▶ Goal
Reproduce the records, starting with the line that contains "Task: Open the Mise à jour menu" and continuing through the end of the records, with "compass icon" changed to "compass button" and all else unchanged. Leave the pictures out of the answer.

▶ Data

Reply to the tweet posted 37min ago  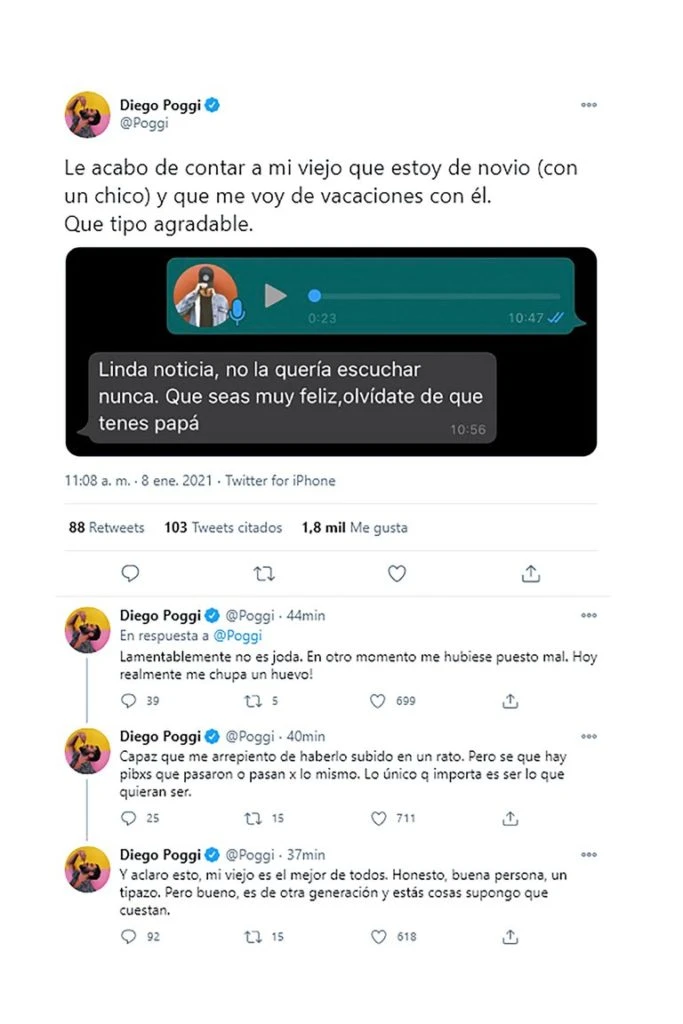pos(128,937)
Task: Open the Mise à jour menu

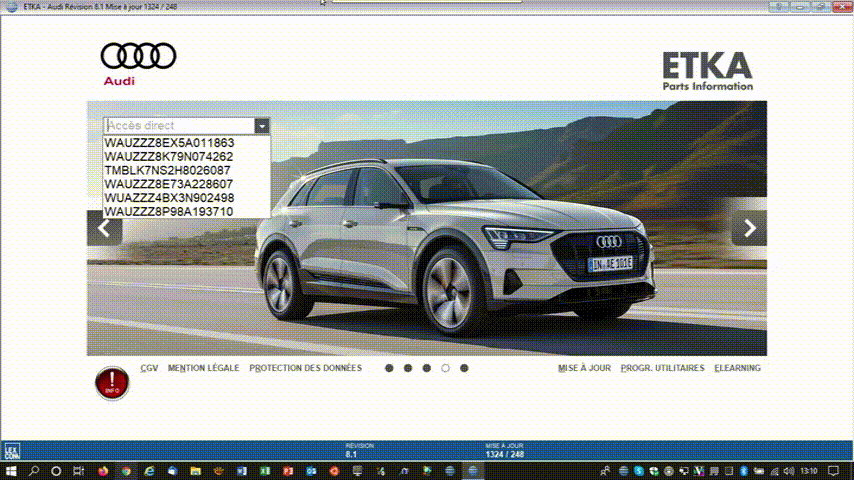Action: click(584, 368)
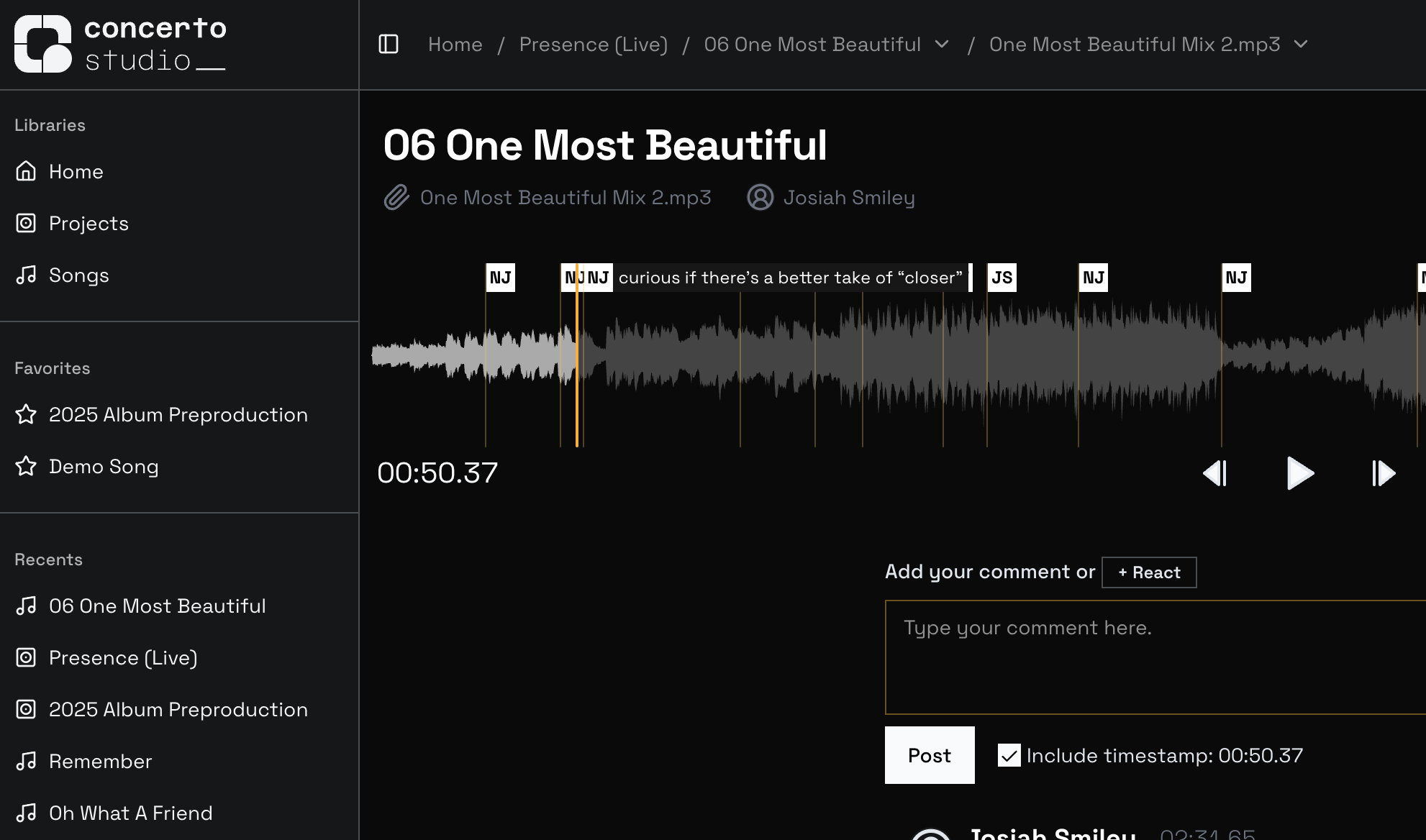The height and width of the screenshot is (840, 1426).
Task: Uncheck Include timestamp checkbox
Action: click(1009, 755)
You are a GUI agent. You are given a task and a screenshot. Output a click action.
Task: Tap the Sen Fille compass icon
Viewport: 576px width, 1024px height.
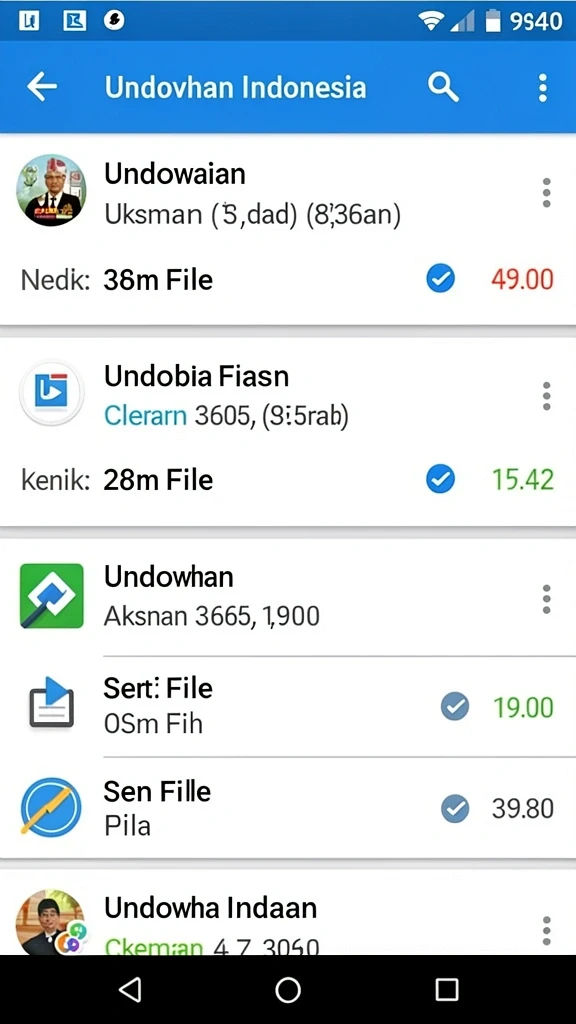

▶ Response
Task: Open the Mise à jour menu

Action: click(584, 368)
The height and width of the screenshot is (840, 1426).
Task: Uncheck Include timestamp checkbox
Action: click(1009, 755)
You are a GUI agent. You are given a task and a screenshot. Output a click action.
Task: Tap the Sen Fille compass button
Viewport: 576px width, 1024px height.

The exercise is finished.